The album was one song too long for my relatively short drive home. In part because it inspires a heavy foot on the pedal, and in part because the album is comprised of ten incredibly fast and hard-driving punk songs, so it kind of ends before you have had a chance to digest it.
So I decided to give it a better listen without distractions. I brought it into the house and put it in my laptop. The album started with a discordant warble and off into the start of track one, “Repulsion”. It didn’t sound or feel right, though. So I went downstairs and poured myself a mason jar of whisky ginger and grabbed my over-ear headphones. Then it sounded/felt right.

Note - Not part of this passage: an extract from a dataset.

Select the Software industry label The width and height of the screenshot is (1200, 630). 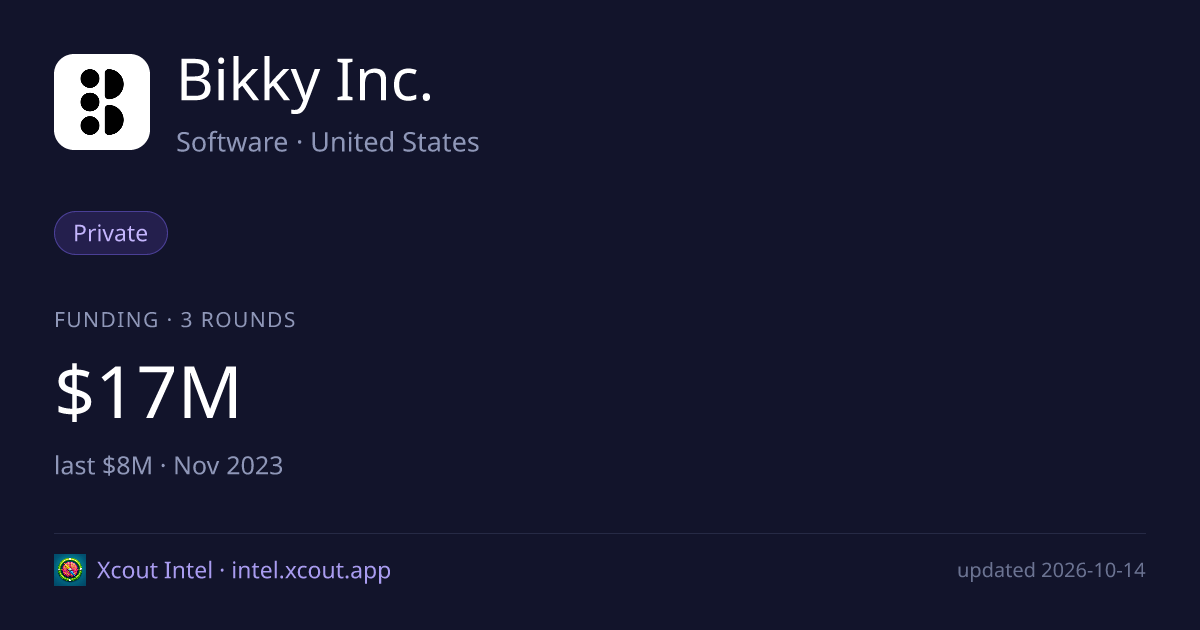click(232, 142)
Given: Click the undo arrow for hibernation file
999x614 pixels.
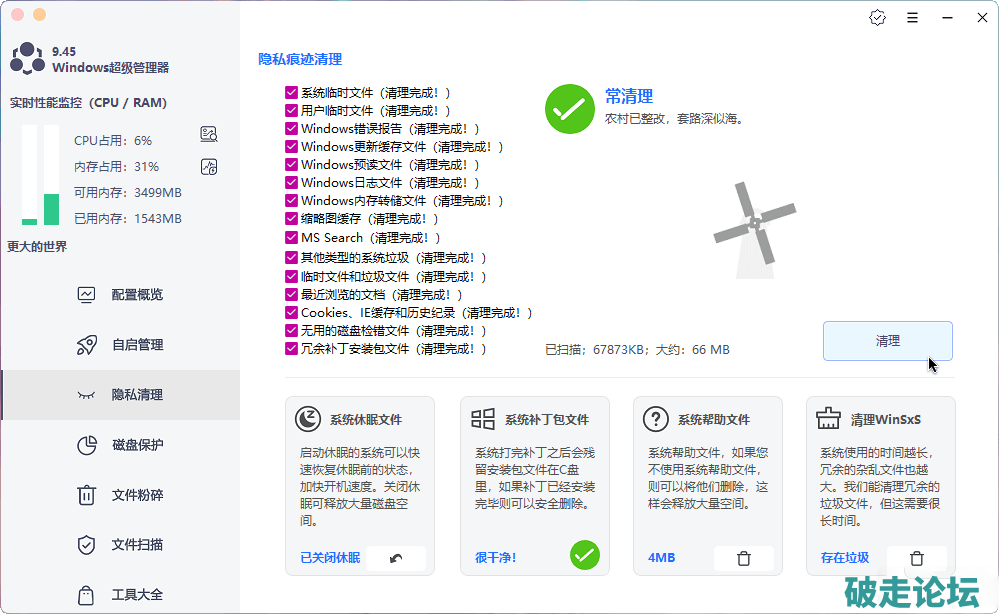Looking at the screenshot, I should point(396,558).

Once I was really ready for the album, I gave it another listen. The album, overall, is a solid attempt to capture the energy of a live Keith Doom and the Wrecking Crew show.
Nathan Hines (Keith Doom) doesn’t hold back for a second. It’s clear that he put his all into this and the energy levels are there. Tanner Leudy’s guitar capabilities shine through on tracks like “Crosseyed” and “Total Expendable”, while the rest of the album has competent and confident aggressive punk style. Shane Wilkie lays down solid driving bass-lines that elevate songs like “Texas Instruments” and “Frig Off” to a higher class of punk. Adam LeMoine’s simply one of the best punk drummers around, and his work on this album displays that clearly.
“Total Expendable”, the title track, is one of the catchiest damn punk songs that I’ve heard and is worth the price of admission alone. With a solid, weird narrative style, the song tells its tale over a base of driving punk lines and interesting guitar riffs that create an unnerving and beautiful melody. Total Expendable is exactly what you would want from a Keith Doom and the Wrecking Crew album, though it could stand to be about 15 minutes longer. It’s aggressive and driving but tight and polished. Pick it up if you’re into legitimately good punk music or if you want an album that’ll inspire you to get back into the mosh pit again.